IF, as you suggest, the majority of "us" here are being "unfair" (my term) or "short-sighted" (your term), shouldn't the RBL be doing something about redressing the balance of opinion (not living in UK, I can only assume the outcry against what I still consider to be complete spherical objects is/was in fact much wider known than just one thread here)? If so, what, if anything, has RBL done to publish the "real" facts of this matter???????

I think it does matter when charities miss manage or in this case miss spend charity monies. It's as abhorrent as someone stealing a charity collection box tbh. Infact worse because they do it with impunity and a presumably a conscience rather than being desperate for a full stomach .

Of course not all charities are missmanaged rather the minority.

Cheers James
 
Just been looking at the RBL annual report for 2018 - I doubt that much has changed since (covid excepted).
  • Total income £163m - main sources - poppy apeal £50m, donations and legacies £50m, lotteries and trading £20m.
  • Total costs £175m - capital £9m, poppy appeal £15m, welfare services £57m, care homes £36m, "admin" etc £20m
  • Most income raised seems to go on "good works" - approx £140m. Approx £36m goes on admin and poppy costs.
£100k for re-branding is trivial.

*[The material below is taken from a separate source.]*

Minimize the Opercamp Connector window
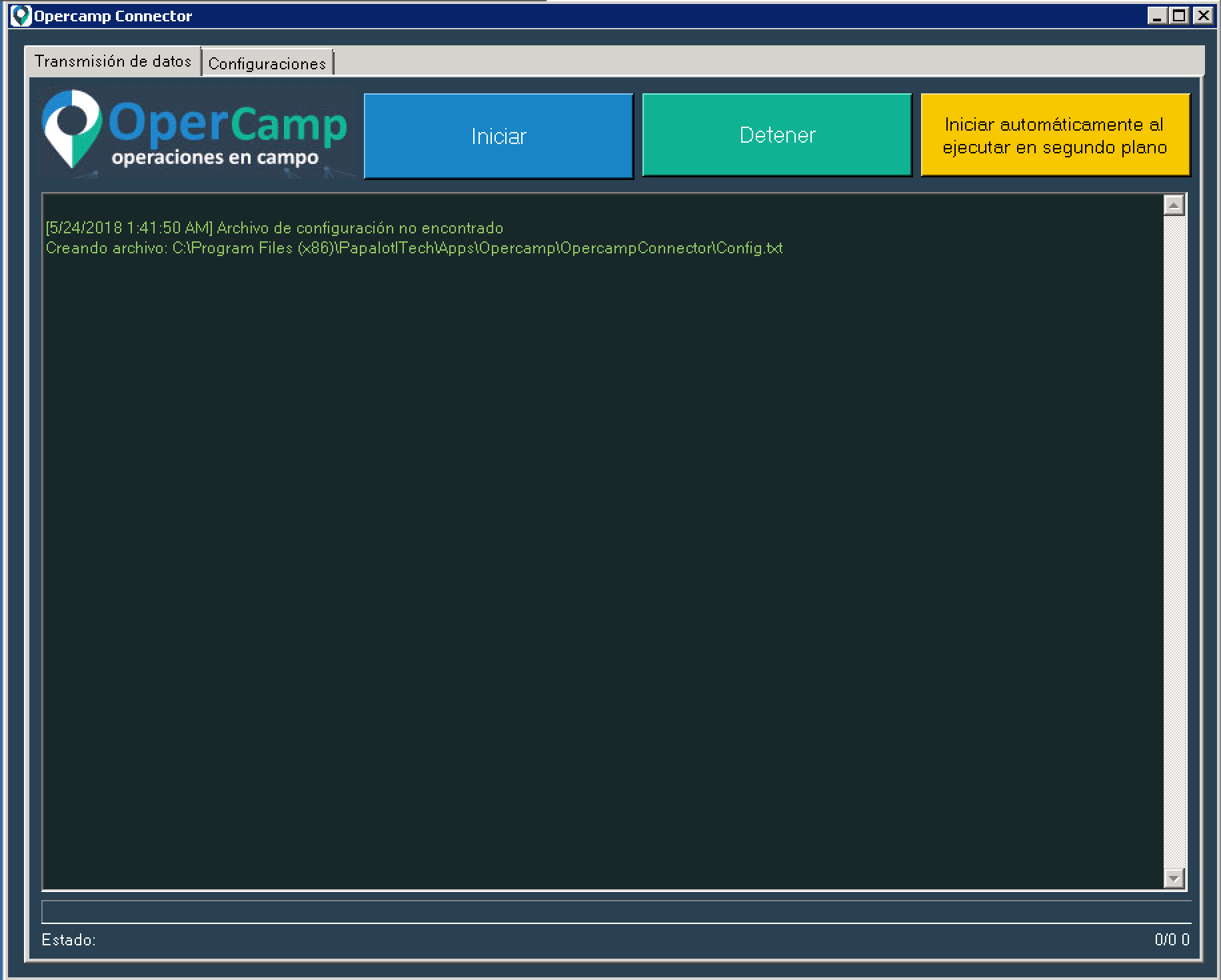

So the real question is why do they need to do it.

I am old enough to remember RBL as an active part of the community in most towns. Post WW2 and to the end of conscription memories of military service were common throughout communities.

IMHO it is increasingly perceived as a retreat for the aged, and a 21st century irrelevancy. I suspect membership, club attendance and income is declining. Buildings and care home will become increasingly decrepit. Without change it is on a clear downward slope to obscurity.

If you feel this doesn't matter - that's fine. The world moves on, things change.

But those in RBL need to reinvigorate the charity, change what it does and how it is perceived. I think the "poppy" element of the branding is very solid, but the way it is used and presented is dated.

As a 20 year old I may have thought of going to the RBL for a cheap beer. I now walk past without even thinking - perceptions:
  • The food (if sold) is likely to have been in vogue in the 1970s. I've personally moved on from sausages, steak and ale pie, etc
  • It will likely be full of "old fogies" with who I have little in common
  • the ambience is likely to be more local social club not hip, happening, luxurious, classy (or whatever turns you on!)
There will be those who think my perception ill founded - they need to ask themselves whether they are happy with the status quo, and very objectively - does it have a future?
 
I'm sorry if my post #17 above was not clear Terry and James. I definitely think that it DOES matter (very much) what the RBL (and other big charities) have for income and how they disburse that money.

What I meant was that taking only the "straw poll" represented by this thread, as the majority feel that such a logo/name change was NOT necessary, then "they" (said majority) are surely unlikely to give to RBL again if they feel that RBL are just "wasting" money " on rebranding/new logo.

That being the case, and if Davey 44 (above) was correct in his statement that feelings of waste are just "short-sighted", my question then was/still is - "OK then. If the RBL name/logo change WAS necessary then what are RBL doing about changing the majority opinion that it was just a waste of money and not necessary?"

Sorry, I can't put it any clearer than that.